== Directive ==
Switch "Inventario" to "Inventory" in the items, copying everything from the line containing "Where should I" down to the end of the items and leaving the rest unchanged. Leave the pictures out of your answer.
>> begin Source material
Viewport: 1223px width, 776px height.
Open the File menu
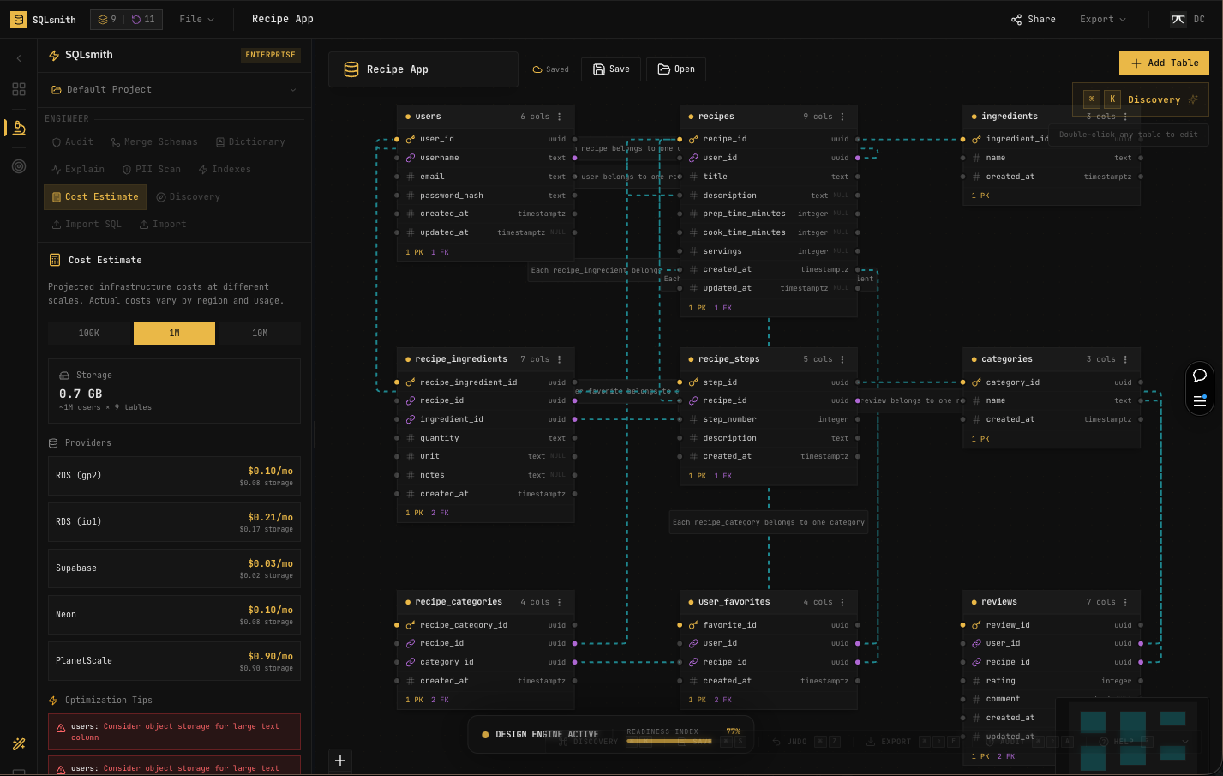click(x=196, y=19)
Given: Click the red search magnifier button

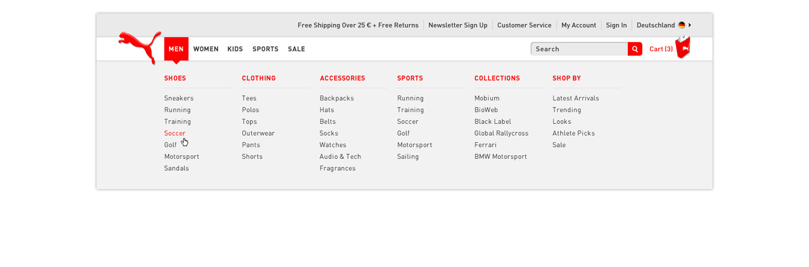Looking at the screenshot, I should pyautogui.click(x=635, y=49).
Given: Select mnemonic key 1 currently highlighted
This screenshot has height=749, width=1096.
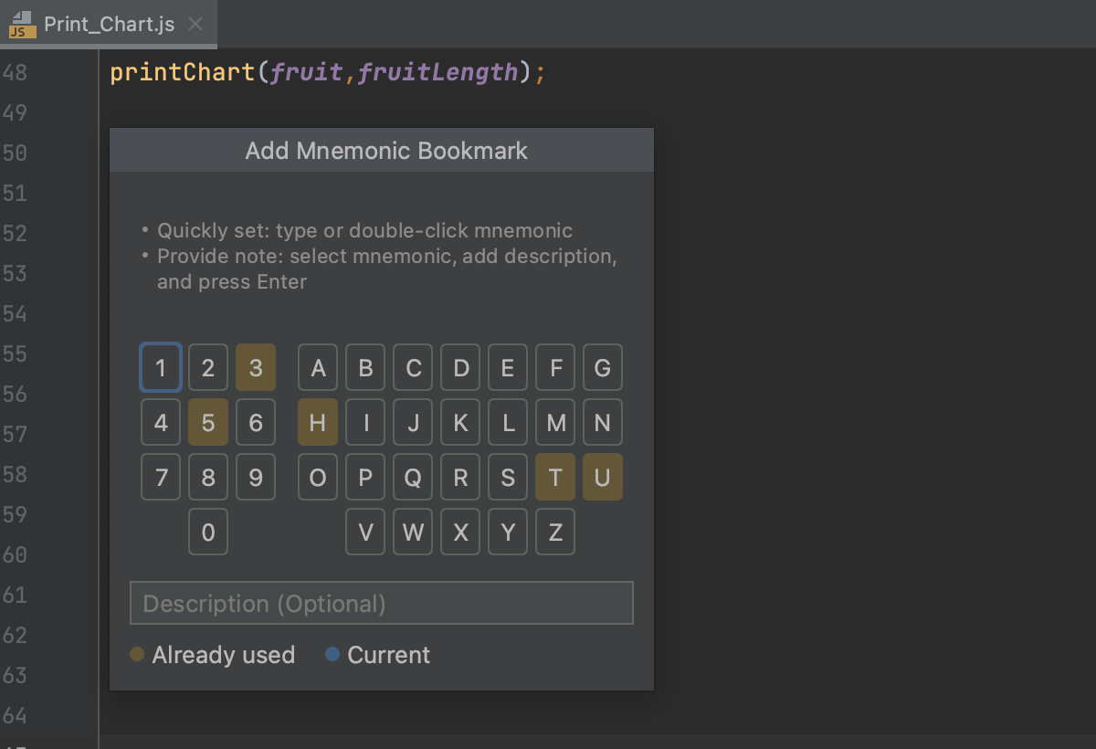Looking at the screenshot, I should click(161, 367).
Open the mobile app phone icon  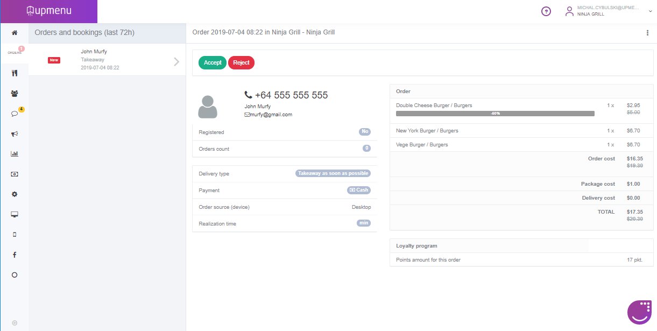coord(15,235)
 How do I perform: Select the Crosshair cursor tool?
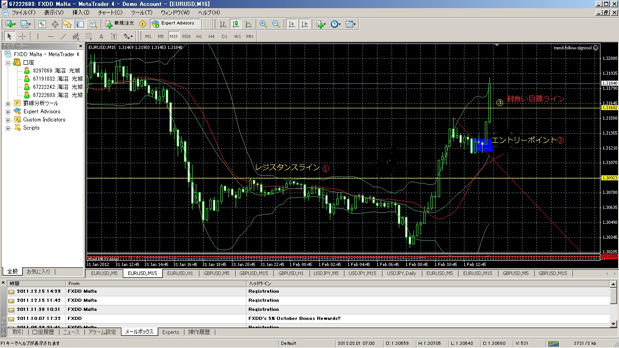tap(22, 36)
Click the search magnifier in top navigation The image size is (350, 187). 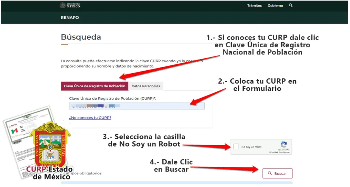tap(291, 5)
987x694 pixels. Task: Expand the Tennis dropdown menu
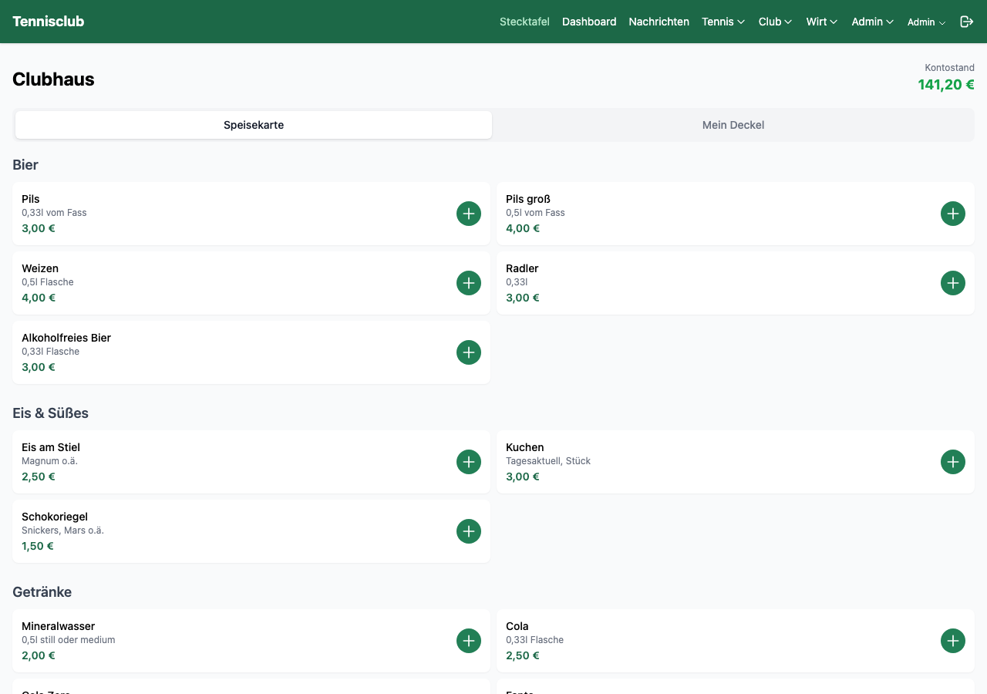tap(723, 22)
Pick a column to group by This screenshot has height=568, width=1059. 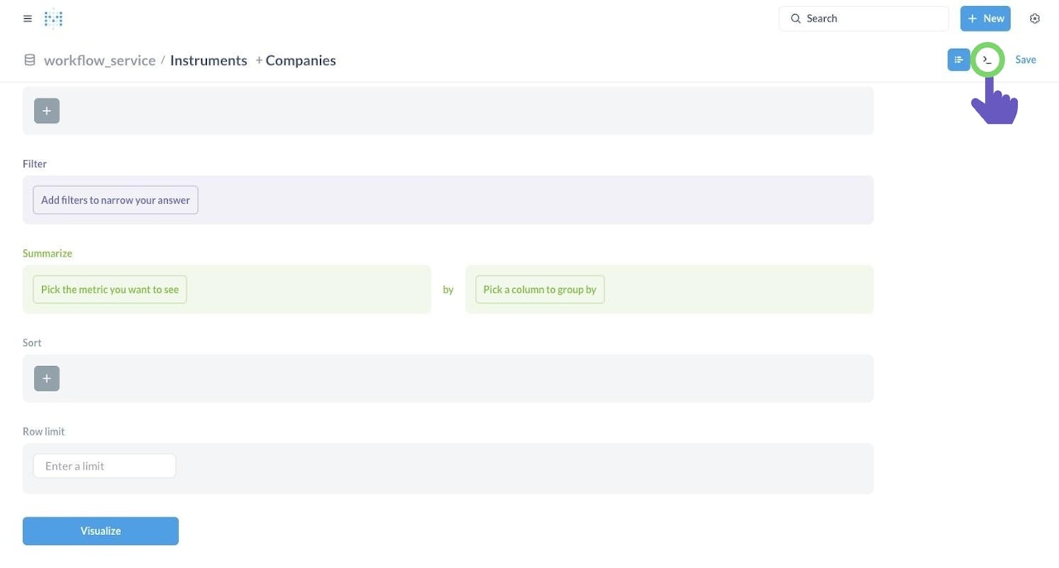coord(539,290)
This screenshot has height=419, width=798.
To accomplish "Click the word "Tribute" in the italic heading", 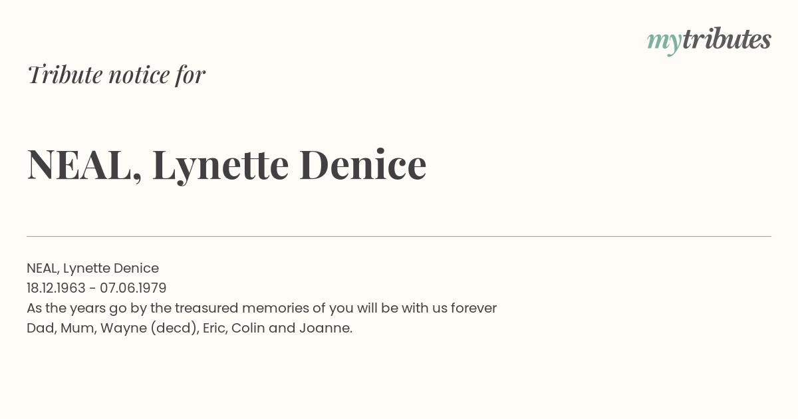I will [x=65, y=74].
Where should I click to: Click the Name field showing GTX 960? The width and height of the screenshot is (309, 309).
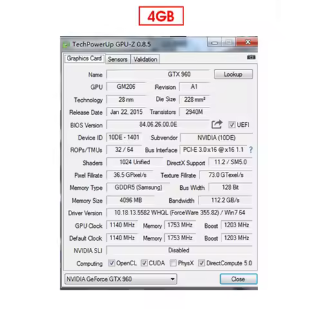click(158, 75)
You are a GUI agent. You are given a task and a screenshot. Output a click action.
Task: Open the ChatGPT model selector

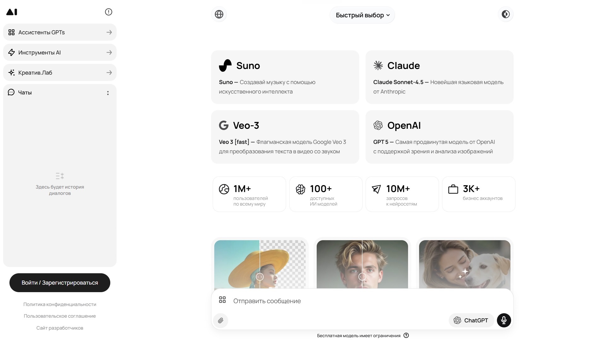[471, 320]
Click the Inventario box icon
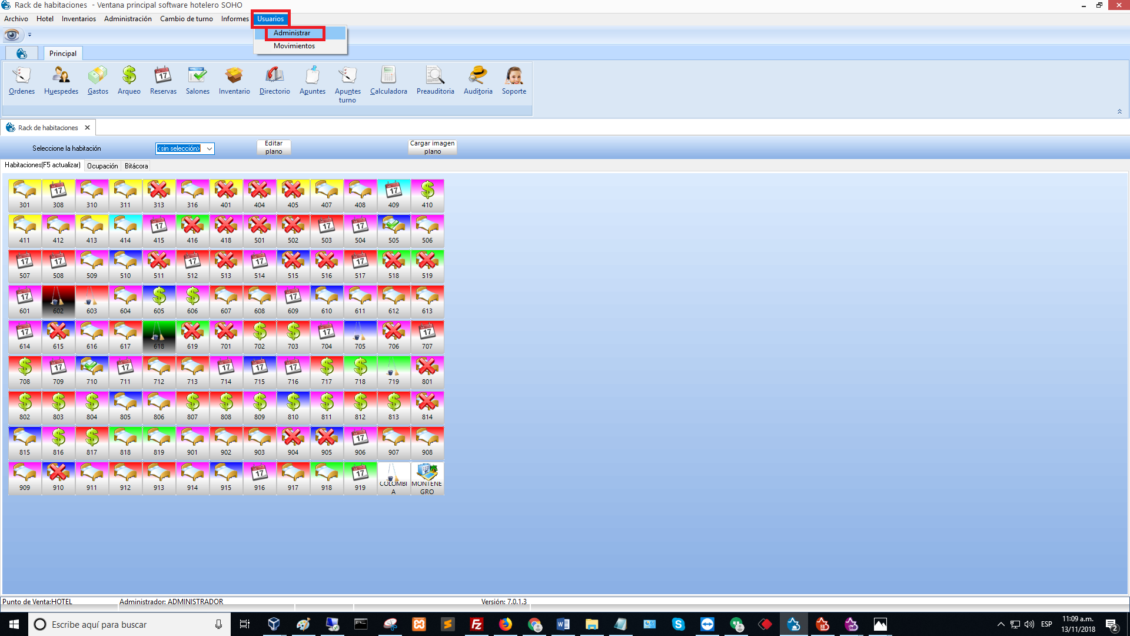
>> end Source material
== Full solution ==
Where should I click to: Click the Name field showing GTX 960? The width and height of the screenshot is (309, 309).
click(158, 75)
You are a GUI agent. You are given a task and a screenshot. Output a click action.
Task: Open the ChatGPT model selector

[471, 320]
Click the Inventory box icon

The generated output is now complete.